Records provided:
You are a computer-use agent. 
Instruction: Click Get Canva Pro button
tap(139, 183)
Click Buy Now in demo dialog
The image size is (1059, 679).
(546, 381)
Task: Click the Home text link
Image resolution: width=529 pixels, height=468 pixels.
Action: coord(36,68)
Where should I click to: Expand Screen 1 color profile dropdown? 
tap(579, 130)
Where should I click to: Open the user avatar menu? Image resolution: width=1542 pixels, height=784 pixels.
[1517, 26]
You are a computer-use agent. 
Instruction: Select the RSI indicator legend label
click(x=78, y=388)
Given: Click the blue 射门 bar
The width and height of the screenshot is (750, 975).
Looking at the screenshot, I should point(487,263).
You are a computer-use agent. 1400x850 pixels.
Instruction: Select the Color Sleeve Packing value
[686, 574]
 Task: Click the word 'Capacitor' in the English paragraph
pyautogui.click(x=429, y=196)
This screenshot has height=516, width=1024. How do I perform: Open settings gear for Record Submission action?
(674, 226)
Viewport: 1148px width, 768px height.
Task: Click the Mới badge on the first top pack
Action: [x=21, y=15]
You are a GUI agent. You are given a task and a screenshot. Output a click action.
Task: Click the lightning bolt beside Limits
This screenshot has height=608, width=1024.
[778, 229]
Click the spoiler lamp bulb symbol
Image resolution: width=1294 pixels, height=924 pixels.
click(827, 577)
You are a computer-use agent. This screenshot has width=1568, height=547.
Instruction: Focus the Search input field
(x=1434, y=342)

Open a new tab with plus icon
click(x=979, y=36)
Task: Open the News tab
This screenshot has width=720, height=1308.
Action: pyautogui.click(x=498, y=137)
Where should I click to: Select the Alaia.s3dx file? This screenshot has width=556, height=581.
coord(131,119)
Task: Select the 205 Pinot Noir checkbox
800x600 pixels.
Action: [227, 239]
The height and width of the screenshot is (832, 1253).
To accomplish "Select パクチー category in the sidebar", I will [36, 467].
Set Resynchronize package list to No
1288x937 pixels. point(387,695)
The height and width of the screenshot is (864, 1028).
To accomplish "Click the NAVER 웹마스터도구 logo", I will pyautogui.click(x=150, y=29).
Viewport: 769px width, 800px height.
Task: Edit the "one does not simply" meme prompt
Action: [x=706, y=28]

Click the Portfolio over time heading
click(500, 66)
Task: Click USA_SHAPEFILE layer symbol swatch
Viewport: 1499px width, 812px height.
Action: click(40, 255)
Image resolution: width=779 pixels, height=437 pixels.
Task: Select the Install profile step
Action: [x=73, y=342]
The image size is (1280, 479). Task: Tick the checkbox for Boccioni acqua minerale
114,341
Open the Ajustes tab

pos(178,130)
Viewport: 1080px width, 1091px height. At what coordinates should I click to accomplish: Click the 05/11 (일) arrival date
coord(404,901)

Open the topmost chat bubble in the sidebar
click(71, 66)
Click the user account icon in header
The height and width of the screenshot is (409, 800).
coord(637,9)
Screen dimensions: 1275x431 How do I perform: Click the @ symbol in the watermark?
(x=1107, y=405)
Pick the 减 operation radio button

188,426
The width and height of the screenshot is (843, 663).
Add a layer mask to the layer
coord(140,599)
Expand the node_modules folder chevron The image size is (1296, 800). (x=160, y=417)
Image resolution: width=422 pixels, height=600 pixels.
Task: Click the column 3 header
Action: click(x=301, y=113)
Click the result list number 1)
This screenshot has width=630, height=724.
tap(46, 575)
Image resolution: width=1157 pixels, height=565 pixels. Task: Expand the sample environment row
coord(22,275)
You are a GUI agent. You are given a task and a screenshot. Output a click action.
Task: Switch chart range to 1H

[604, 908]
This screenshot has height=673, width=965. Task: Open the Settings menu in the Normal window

Prompt: Reproduce the entries above in full, swapping every occurrence of "Instruction" for "Directive" and leaving all other text unchanged.

Output below:
You are a computer-use agent. 
Directive: Click Get Canva Pro button
tap(139, 183)
Click Buy Now in demo dialog
The image size is (1059, 679).
(546, 381)
Task: Click the Home text link
Image resolution: width=529 pixels, height=468 pixels.
Action: coord(36,68)
Where should I click to: Expand Screen 1 color profile dropdown? 
tap(579, 130)
Where should I click to: Open the user avatar menu? Image resolution: width=1542 pixels, height=784 pixels.
[1517, 26]
You are a computer-use agent. 
Directive: Select the RSI indicator legend label
click(x=78, y=388)
Given: Click the blue 射门 bar
The width and height of the screenshot is (750, 975).
Looking at the screenshot, I should point(487,263).
You are a computer-use agent. 1400x850 pixels.
Directive: Select the Color Sleeve Packing value
[686, 574]
 Task: Click the word 'Capacitor' in the English paragraph
pyautogui.click(x=429, y=196)
This screenshot has height=516, width=1024. How do I perform: Open settings gear for Record Submission action?
(674, 226)
Viewport: 1148px width, 768px height.
Task: Click the Mới badge on the first top pack
Action: [x=21, y=15]
You are a GUI agent. You are given a task and a screenshot. Output a click action.
Task: Click the lightning bolt beside Limits
This screenshot has height=608, width=1024.
[778, 229]
Click the spoiler lamp bulb symbol
Image resolution: width=1294 pixels, height=924 pixels.
click(827, 577)
You are a computer-use agent. This screenshot has width=1568, height=547.
Directive: Focus the Search input field
(x=1434, y=342)

Open a new tab with plus icon
click(x=979, y=36)
Task: Open the News tab
This screenshot has width=720, height=1308.
Action: pyautogui.click(x=498, y=137)
Where should I click to: Select the Alaia.s3dx file? This screenshot has width=556, height=581.
coord(131,119)
Task: Select the 205 Pinot Noir checkbox
800x600 pixels.
Action: [227, 239]
The height and width of the screenshot is (832, 1253).
To accomplish "Select パクチー category in the sidebar", I will [36, 467].
Set Resynchronize package list to No
1288x937 pixels. point(387,695)
The height and width of the screenshot is (864, 1028).
To accomplish "Click the NAVER 웹마스터도구 logo", I will pyautogui.click(x=150, y=29).
Viewport: 769px width, 800px height.
Task: Edit the "one does not simply" meme prompt
Action: [x=706, y=28]

Click the Portfolio over time heading
click(500, 66)
Task: Click USA_SHAPEFILE layer symbol swatch
Viewport: 1499px width, 812px height.
Action: click(40, 255)
Image resolution: width=779 pixels, height=437 pixels.
Task: Select the Install profile step
Action: [x=73, y=342]
The image size is (1280, 479). Task: Tick the checkbox for Boccioni acqua minerale
114,341
Open the Ajustes tab

pos(178,130)
Viewport: 1080px width, 1091px height. At what coordinates should I click to accomplish: Click the 05/11 (일) arrival date
coord(404,901)

Open the topmost chat bubble in the sidebar
click(71, 66)
Click the user account icon in header
The height and width of the screenshot is (409, 800).
coord(637,9)
Screen dimensions: 1275x431 How do I perform: Click the @ symbol in the watermark?
(x=1107, y=405)
Pick the 减 operation radio button

188,426
The width and height of the screenshot is (843, 663).
Add a layer mask to the layer
coord(140,599)
Expand the node_modules folder chevron The image size is (1296, 800). (x=160, y=417)
Image resolution: width=422 pixels, height=600 pixels.
Task: Click the column 3 header
Action: click(x=301, y=113)
Click the result list number 1)
This screenshot has width=630, height=724.
tap(46, 575)
Image resolution: width=1157 pixels, height=565 pixels. Task: Expand the sample environment row
coord(22,275)
You are a GUI agent. You are given a task and a screenshot. Output a click action.
Task: Switch chart range to 1H

[604, 908]
This screenshot has height=673, width=965. Task: Open the Settings menu in the Normal window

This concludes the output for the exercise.